Monday, August 2, 2010

Leap of faith into a southern land


Less than 200 years ago most of our ancestors, with the exception of our Aboriginal families, lived in far, distant places. For a hundred different reasons, they packed all their belongings for a journey that would take several months by sea, to a new land, a strange land, a land of promise and hope. It lay in the south and was thus called Australia (from the Latin adjective australis meaning, ‘south’). Such a journey is unimaginable for those who fly for 24 hours to reach the very shores from which those ancestors came. It is no less horrific but real for those latter migrants who arrived, and still arrive, aboard rotten, unseaworthy boats that are mere flotsam and jetsam. They came from Vietnam, Indonesia and now Sri Lanka.

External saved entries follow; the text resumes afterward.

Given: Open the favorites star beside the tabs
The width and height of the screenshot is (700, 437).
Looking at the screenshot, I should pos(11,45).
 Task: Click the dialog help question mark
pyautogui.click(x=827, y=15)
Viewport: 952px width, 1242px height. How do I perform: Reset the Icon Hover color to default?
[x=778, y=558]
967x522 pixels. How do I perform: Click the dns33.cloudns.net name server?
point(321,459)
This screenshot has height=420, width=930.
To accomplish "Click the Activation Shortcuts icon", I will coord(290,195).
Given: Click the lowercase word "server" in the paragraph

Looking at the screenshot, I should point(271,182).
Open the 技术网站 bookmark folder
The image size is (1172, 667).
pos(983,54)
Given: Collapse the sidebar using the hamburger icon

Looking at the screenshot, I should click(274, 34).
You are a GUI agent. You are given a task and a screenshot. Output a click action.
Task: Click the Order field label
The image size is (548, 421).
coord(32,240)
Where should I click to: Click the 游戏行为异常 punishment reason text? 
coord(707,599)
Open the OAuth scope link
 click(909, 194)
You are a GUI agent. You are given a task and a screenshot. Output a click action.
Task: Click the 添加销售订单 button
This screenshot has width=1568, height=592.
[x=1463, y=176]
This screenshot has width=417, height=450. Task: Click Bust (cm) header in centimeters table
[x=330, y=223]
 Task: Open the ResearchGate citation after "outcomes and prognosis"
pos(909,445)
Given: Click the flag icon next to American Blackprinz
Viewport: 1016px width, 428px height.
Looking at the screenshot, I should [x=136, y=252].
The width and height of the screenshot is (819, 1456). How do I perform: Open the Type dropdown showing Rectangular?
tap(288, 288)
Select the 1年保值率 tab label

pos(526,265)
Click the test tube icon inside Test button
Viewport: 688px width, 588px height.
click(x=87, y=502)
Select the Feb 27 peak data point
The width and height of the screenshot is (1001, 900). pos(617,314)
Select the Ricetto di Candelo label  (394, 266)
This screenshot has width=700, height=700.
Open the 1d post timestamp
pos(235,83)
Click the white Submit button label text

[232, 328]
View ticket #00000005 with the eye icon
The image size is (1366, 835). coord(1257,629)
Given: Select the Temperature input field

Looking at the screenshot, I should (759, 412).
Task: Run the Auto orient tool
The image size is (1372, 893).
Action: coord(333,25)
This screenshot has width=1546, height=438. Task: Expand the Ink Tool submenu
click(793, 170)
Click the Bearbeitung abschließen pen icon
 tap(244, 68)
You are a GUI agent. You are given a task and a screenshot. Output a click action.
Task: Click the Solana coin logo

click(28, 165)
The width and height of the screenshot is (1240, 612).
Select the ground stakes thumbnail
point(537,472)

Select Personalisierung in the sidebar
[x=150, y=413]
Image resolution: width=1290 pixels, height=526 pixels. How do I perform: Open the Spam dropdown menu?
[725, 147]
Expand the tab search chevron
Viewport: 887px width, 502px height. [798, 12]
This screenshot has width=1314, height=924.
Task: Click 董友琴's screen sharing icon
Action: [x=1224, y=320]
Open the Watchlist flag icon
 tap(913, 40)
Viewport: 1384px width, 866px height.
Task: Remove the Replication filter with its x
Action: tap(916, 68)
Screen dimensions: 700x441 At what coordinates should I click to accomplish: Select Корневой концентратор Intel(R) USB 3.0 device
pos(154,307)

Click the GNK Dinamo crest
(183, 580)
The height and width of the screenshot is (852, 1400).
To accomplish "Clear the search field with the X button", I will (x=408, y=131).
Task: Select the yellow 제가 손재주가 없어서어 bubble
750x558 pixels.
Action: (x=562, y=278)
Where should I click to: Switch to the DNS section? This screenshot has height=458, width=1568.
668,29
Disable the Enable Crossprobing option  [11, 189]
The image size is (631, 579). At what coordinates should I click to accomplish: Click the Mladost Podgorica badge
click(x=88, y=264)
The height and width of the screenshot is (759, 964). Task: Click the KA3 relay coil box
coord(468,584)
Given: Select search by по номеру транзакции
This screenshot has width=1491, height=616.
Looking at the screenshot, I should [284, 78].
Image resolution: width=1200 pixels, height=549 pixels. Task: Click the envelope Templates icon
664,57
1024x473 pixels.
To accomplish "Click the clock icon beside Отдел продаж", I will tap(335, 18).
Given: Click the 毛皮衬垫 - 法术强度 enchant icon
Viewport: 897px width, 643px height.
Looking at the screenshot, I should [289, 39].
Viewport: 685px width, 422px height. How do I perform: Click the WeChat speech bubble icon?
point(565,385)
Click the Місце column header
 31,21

470 years ago, a unique group of individuals in the church, was formally established and approved as a religious congregation whose aim was to be at the pope’s disposal, at that time Paul III. The group had the capacity to be flexible, to go where there was the greatest need. The founder of this group was of noble descent, a soldier, badly wounded at the siege of Pamplona against the French. A long period of recovery was spent studying the life of Christ and the saints. Ignatius Loyola thus began his journey of faith that was to culminate in the establishment of one of the church’s greatest religious orders: The Society of Jesus, the Jesuits. One of the Jesuit’s earliest missions was to the Far East, making St Francis Xavier the patron saint of missionaries.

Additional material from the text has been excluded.